#### Data excerpts:
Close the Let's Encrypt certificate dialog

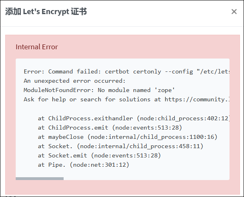click(x=234, y=12)
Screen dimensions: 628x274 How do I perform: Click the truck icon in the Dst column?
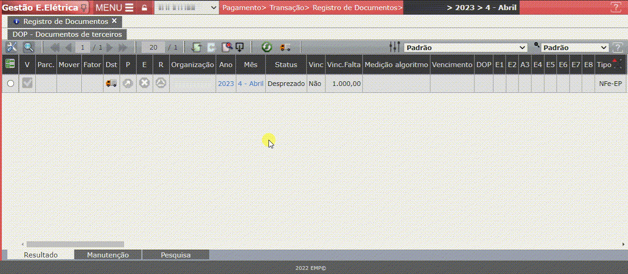[110, 83]
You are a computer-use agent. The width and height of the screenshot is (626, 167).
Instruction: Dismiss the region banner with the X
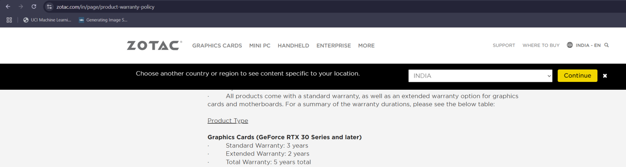point(605,76)
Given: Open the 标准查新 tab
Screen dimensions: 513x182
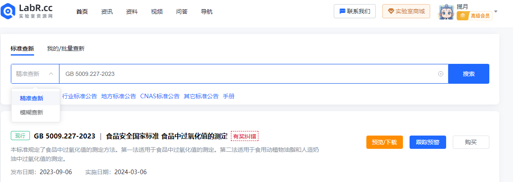Looking at the screenshot, I should click(22, 49).
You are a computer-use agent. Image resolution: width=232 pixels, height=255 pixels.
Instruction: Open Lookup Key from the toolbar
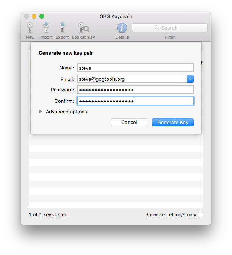point(83,28)
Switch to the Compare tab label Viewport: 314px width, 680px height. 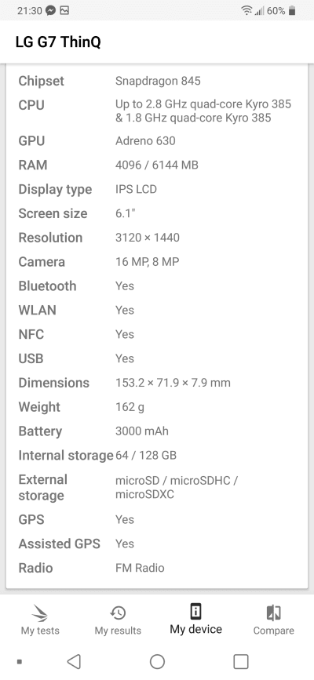tap(274, 631)
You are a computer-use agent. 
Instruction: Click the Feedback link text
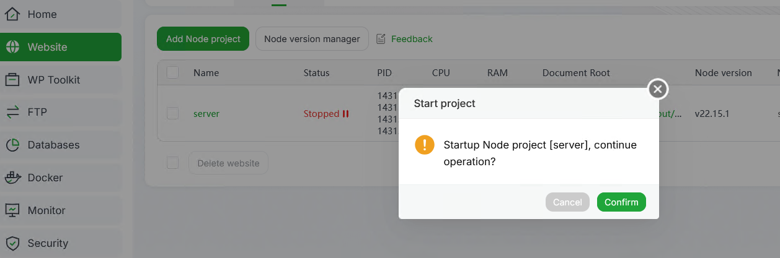click(x=412, y=39)
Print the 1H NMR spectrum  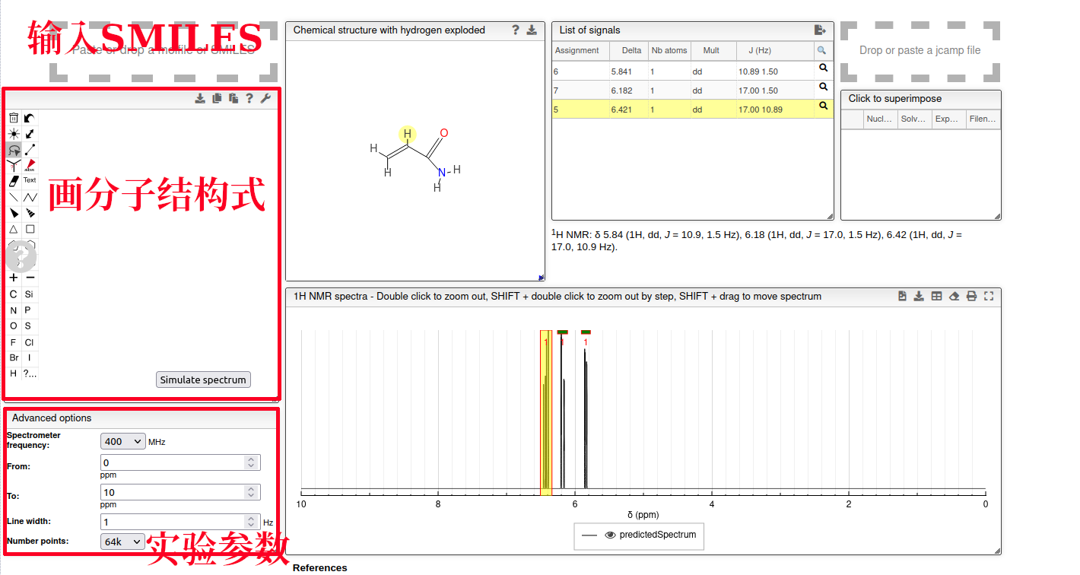971,297
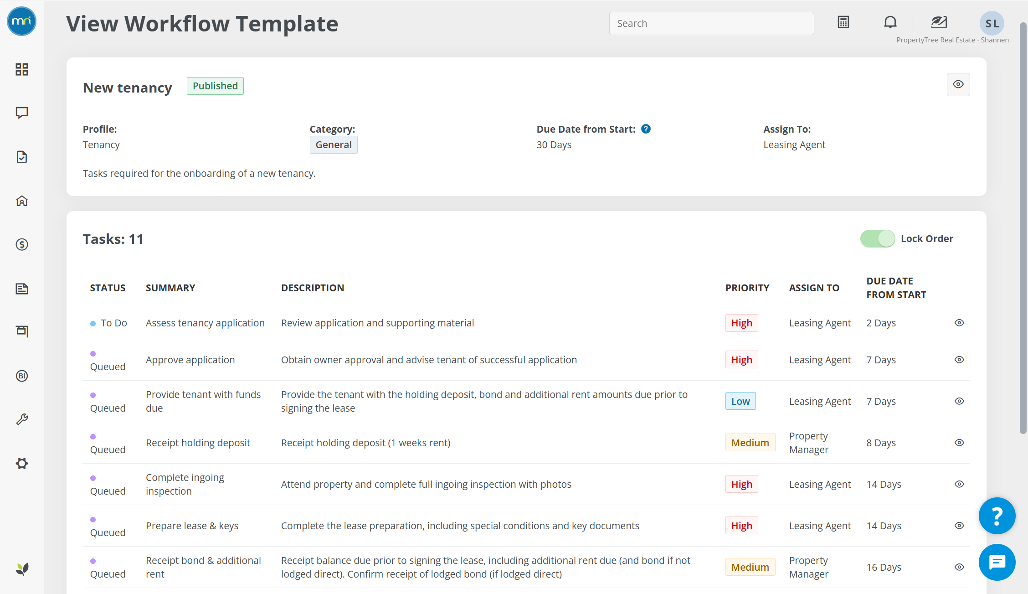The height and width of the screenshot is (594, 1028).
Task: Open the messages speech bubble sidebar icon
Action: click(22, 113)
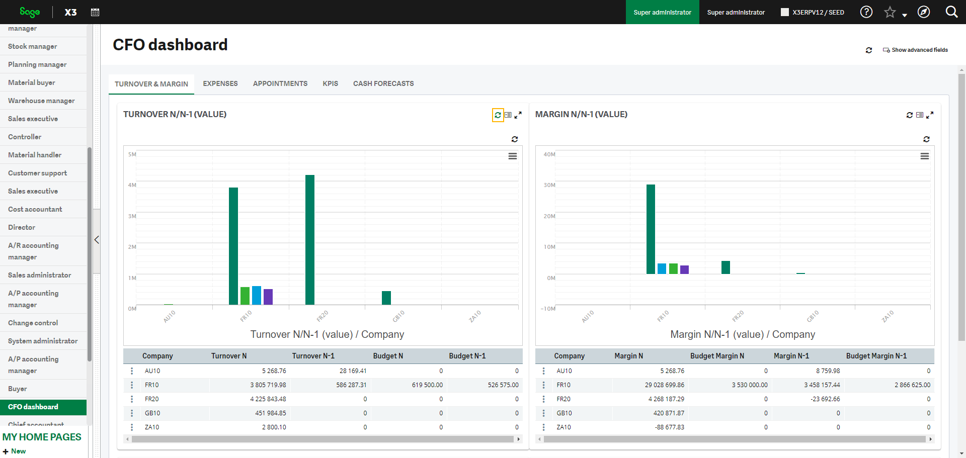Toggle the X3ERPV12 / SEED checkbox
The image size is (966, 458).
pyautogui.click(x=784, y=12)
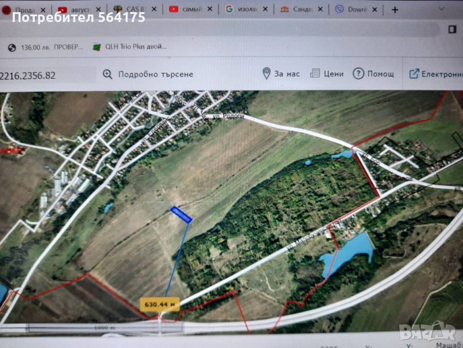This screenshot has width=463, height=348.
Task: Click the price list icon beside Цени
Action: click(315, 74)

#### Task brief:
Update the data from its first line through the line containing "point(83,28)" by replacing "Screen dimensions" with "Screen size" and leaving all other text unchanged. Omit the pictures from your answer.

#### Exercise answer:
Close the Let's Encrypt certificate dialog

click(x=234, y=12)
Screen size: 628x274 How do I perform: Click the truck icon in the Dst column?
[110, 83]
You are a computer-use agent. The width and height of the screenshot is (626, 167).
Instruction: Dismiss the region banner with the X
point(605,76)
Given: Open the 标准查新 tab
Screen size: 513x182
Looking at the screenshot, I should click(22, 49).
You are a computer-use agent. Image resolution: width=232 pixels, height=255 pixels.
Instruction: Open Lookup Key from the toolbar
point(83,28)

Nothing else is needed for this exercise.